Il pose sa main sur mon bras :
- Voyez-vous, mon problème, c'étaient les limaces.
Il existe
bien des produits dans le commerce, mais c'est trop horrible, odieux.
Ses
pauvres limaces, ce n'est pas parce qu'elles saccagent les jeunes
pousses qu'on
a le droit de les éliminer par des moyens pareils. Avez-vous
déjà vu une limace
en train de se dessécher ? Elle se tord, et de tous ses
pores s'échappent
les fils d'argent de ses derniers filets de bave, son cloaque s'ouvre
en béant comme
pour quémander une dernière goutte d’eau, sa peau soudain
devient noire. Et, lors
des ultimes spasmes de son agonie, nous devons remercier Dieu de ne pas
lui avoir
donné les moyens de faire entendre son cri, son ultime chant du
cygne qui alors
nous dessécherait l'âme...À moins que ce soit faute
d’avoir l'ouïe assez fine ?
— Mais qu'est cette agonie des limaces à coté
des
enfants sous le napalm ?
— Du Népal ? Vous parlez sans doute de mes
pavots,
là-bas ? Non, non, rassurez-vous, ce ne sont pas des
vrais opiacés, de
vulgaires pavots d'Europe, mais dont j'ai su magnifier les couleurs
grâce à
d'habiles croisements. Délicat, n'est-ce pas ? Mais
revenons à nos moutons…
J'ébauche un vague sourire d'espoir, il se reprend :
À nos
limaces plutôt. Ma mère, que je vais
régulièrement voir dans sa résidence pour
personnes non jeunes et à qui je parlais de mon problème,
s'est rappelée — oui
sa mémoire est restée excellente — que le jardinier
de ses parents
utilisait de la bière, de la bière tout simplement. Vous
disposez quelques petites
écuelles dans votre jardin — vous avez certainement un
jardin, votre intérêt
en est la preuve ?— et le tour est joué. Vous devriez les
voir, ces
charmantes limaces, gaies comme des Bavaroises au sortir du carnaval,
tanguant de-ci
de-là en signant leur passage de leur bave qui, à cause
de la bière, semble
mousser de petites bulles de soleil. À force de valser, de
tanguer et la bière leur
montant à la tête, elles finissent par culbuter en bas le
talus, comme ribambelle
d'enfants au sortir d'une école de campagne. Et là
s'arrête leur vie, dans la douce
quiétude de leurs rêves bachiques. Et ainsi mes jeunes
poussent sont épargnées.
— Excusez-moi, mais je ?...
— Nous voici arrivé au clou de mon jardin, la perle
rare
de notre région, rare, que dis-je unique ! Probablement la
plus grande fierté
de ma longue carrière, voyez cette rose !
— Euh...
— Mais oui ! Elle est blanche, entièrement
blanche !
Je l'ai crée avec mes humbles moyens et une longue patience. Et
je lui ai trouvé
un nom simple mais céleste, Éréné. C’est
une déesse grecque, la déesse de la paix,
Éréné, rosé blanche ! Voilà,
nous avons fait le tour de mon jardin. Il faut
que vous m'excusiez, j'ai encore tant à faire. Je dois
préparer mon conseil d'administration,
quelques téléphones pour des contrats importants. Demain
à l'aube je m'envole pour
l’inauguration du premier comptoir international de Santiago. Monsieur,
je vous
remercie.
— Mais c'est moi, Monsieur Bürlikon*, merci.

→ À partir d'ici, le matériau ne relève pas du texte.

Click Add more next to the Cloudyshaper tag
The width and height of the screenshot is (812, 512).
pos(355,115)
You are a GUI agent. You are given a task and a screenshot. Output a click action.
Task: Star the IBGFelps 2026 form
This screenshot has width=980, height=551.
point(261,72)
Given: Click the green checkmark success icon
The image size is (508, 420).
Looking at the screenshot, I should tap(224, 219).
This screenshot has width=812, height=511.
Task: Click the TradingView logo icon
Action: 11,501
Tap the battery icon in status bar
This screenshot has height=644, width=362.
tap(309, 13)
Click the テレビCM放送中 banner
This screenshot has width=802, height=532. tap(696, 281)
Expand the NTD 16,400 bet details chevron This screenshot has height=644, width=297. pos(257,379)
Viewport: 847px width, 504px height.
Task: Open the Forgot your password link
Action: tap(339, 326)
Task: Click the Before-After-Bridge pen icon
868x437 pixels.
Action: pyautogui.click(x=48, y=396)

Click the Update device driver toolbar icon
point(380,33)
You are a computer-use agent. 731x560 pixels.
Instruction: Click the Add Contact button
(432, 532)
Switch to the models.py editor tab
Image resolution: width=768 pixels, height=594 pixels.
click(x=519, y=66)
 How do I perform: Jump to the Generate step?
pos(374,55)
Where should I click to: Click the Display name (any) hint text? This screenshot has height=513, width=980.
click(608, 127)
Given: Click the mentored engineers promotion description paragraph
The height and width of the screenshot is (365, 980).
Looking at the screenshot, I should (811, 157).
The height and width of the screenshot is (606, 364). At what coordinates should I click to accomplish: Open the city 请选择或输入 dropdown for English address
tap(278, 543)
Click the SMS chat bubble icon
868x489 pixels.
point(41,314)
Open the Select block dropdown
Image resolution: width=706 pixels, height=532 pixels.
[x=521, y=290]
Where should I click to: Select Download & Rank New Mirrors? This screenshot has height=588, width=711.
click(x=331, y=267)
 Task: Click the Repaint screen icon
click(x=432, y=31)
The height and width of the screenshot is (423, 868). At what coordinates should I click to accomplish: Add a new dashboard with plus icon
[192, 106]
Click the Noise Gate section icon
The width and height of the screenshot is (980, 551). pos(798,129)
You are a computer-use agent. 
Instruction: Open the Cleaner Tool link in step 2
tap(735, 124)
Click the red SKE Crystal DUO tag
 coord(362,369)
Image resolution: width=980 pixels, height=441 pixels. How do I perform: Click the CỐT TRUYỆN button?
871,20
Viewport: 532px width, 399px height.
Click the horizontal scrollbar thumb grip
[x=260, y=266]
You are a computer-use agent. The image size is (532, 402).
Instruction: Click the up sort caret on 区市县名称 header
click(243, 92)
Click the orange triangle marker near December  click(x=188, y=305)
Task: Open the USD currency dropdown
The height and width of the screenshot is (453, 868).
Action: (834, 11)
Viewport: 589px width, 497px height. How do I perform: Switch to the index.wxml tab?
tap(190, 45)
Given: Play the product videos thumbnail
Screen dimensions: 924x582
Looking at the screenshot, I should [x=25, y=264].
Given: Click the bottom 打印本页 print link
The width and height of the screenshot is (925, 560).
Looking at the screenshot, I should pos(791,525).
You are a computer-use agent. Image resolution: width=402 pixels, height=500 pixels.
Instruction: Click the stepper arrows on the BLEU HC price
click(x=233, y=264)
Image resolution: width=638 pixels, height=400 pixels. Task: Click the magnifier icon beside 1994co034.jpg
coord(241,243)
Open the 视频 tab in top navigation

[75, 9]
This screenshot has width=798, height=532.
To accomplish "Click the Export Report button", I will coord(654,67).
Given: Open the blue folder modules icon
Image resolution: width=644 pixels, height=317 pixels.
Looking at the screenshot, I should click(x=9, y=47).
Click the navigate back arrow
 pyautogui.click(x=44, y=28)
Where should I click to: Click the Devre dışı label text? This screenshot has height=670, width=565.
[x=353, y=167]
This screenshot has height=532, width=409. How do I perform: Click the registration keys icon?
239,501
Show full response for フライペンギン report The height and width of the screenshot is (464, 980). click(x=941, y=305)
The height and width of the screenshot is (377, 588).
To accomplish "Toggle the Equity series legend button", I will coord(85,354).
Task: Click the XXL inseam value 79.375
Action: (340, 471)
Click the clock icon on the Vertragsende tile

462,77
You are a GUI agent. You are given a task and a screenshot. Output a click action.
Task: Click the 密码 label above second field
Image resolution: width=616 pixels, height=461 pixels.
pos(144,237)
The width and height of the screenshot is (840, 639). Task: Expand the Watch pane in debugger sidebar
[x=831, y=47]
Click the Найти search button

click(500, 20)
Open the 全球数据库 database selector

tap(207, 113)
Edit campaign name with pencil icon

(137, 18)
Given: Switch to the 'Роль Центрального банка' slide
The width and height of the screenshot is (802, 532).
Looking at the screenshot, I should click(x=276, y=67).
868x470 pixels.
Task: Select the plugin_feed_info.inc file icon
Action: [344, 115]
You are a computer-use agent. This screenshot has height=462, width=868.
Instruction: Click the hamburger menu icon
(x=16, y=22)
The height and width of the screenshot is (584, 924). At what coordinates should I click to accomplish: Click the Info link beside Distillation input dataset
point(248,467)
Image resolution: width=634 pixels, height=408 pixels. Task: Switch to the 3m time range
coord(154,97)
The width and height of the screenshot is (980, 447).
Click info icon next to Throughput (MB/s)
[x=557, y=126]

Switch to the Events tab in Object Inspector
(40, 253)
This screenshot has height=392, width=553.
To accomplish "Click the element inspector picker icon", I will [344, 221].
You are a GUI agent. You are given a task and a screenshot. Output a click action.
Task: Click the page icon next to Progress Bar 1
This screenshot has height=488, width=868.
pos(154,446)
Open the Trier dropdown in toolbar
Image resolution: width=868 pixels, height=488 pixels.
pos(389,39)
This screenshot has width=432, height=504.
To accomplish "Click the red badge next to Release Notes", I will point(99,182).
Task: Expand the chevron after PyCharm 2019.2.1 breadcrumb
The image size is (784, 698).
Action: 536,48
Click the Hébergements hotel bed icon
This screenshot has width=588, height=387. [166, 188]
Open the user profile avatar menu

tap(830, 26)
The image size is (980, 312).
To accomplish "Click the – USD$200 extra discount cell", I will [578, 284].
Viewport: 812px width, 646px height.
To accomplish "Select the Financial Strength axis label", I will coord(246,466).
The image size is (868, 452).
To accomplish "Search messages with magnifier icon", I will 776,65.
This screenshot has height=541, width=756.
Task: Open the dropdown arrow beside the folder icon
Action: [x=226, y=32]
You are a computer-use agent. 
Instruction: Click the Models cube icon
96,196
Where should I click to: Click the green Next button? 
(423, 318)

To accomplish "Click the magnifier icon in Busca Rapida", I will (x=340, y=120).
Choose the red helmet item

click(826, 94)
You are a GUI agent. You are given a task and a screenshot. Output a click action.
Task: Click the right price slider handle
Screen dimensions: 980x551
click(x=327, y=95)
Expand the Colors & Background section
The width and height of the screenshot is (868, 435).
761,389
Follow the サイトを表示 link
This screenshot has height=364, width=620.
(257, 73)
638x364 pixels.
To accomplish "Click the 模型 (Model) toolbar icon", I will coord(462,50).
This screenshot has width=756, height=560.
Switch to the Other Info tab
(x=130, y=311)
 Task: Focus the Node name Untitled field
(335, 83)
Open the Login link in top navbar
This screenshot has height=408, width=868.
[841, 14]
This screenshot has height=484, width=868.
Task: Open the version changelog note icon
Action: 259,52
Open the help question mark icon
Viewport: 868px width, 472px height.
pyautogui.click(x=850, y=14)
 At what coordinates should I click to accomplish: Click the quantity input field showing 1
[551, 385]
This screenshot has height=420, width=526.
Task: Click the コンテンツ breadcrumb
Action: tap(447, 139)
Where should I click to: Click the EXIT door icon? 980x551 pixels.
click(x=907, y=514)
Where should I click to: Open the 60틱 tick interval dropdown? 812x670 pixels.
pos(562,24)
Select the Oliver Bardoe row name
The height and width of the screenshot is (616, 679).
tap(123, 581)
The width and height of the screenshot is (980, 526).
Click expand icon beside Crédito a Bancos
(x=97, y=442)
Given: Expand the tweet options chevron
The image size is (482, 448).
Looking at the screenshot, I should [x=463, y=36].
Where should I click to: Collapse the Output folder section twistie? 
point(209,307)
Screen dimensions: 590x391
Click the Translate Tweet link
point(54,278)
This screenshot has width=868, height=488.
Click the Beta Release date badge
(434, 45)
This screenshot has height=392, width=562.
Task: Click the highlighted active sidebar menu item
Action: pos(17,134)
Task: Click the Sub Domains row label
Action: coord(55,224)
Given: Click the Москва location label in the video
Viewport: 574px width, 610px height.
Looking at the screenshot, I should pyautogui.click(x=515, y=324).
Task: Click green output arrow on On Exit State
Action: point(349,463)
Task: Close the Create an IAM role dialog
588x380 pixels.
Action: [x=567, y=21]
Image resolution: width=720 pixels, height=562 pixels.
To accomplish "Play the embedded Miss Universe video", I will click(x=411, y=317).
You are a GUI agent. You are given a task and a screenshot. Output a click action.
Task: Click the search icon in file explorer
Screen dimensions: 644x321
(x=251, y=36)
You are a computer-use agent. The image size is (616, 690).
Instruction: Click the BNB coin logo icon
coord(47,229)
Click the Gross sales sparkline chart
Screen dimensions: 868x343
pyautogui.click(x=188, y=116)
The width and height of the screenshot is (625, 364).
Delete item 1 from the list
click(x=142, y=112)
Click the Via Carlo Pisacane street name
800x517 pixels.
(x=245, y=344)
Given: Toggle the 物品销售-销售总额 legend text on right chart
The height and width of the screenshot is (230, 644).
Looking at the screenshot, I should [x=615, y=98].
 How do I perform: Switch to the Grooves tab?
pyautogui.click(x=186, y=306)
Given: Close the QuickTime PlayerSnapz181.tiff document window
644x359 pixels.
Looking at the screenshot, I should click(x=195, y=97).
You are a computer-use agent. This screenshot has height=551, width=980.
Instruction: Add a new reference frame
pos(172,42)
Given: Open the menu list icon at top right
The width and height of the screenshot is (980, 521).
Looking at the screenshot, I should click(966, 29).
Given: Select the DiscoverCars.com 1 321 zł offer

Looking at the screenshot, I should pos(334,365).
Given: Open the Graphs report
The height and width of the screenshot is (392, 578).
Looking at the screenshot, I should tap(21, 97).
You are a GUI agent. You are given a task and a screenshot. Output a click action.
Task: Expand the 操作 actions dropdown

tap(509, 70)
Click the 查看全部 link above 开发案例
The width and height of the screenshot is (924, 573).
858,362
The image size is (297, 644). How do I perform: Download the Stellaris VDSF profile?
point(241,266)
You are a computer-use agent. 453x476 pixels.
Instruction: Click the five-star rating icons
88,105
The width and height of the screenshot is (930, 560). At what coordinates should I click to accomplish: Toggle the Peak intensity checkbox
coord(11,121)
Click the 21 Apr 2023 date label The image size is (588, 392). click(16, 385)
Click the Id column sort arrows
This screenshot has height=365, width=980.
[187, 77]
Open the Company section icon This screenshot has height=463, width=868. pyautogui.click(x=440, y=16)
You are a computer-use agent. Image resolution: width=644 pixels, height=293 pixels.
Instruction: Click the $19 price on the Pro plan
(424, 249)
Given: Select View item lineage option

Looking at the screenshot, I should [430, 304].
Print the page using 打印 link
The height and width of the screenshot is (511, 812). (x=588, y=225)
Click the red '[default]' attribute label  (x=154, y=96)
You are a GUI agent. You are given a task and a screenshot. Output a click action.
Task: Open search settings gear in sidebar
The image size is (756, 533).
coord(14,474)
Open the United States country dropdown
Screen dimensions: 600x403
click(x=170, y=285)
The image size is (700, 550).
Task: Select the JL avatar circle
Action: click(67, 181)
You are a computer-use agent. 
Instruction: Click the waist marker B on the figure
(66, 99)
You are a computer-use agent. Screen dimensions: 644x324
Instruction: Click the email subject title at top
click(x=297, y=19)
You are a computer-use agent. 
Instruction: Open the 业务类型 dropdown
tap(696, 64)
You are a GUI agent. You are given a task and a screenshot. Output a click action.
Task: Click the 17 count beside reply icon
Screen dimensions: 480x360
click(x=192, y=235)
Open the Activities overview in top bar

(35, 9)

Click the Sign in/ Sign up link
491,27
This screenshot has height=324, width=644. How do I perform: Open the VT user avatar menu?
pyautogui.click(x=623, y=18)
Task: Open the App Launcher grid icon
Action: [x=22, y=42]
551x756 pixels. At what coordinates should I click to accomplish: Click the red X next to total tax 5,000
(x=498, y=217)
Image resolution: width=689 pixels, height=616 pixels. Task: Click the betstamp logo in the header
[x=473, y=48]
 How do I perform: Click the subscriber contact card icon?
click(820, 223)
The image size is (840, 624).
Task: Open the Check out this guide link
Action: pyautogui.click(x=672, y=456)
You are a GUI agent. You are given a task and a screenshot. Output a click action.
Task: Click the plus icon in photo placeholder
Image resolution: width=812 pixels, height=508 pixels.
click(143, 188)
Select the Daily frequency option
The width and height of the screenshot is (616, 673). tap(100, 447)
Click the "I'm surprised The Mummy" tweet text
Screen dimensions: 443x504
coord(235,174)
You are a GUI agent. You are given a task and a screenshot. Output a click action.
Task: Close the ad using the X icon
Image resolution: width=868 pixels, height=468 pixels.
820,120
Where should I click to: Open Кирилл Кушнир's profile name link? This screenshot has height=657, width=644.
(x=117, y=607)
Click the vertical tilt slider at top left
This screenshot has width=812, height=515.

* Monsieur Bürlikon est en l'équivalant
helvétique de
Monsieur Matrassault, nationalisation en moins.
Crisser, octobre 1982
©Olivier
Sillig, textes et images, tous
droits de reproduction réservés.
Courriel de
l'auteur: olivier.sillig@users.ch
Lien avec la H-page de
l'auteur: http://www.perso.ch/olivier.sillig
Master in
..\02_Nouvelles éparses —
V:
07.11.2007 (7.11.2007 - 10.1982)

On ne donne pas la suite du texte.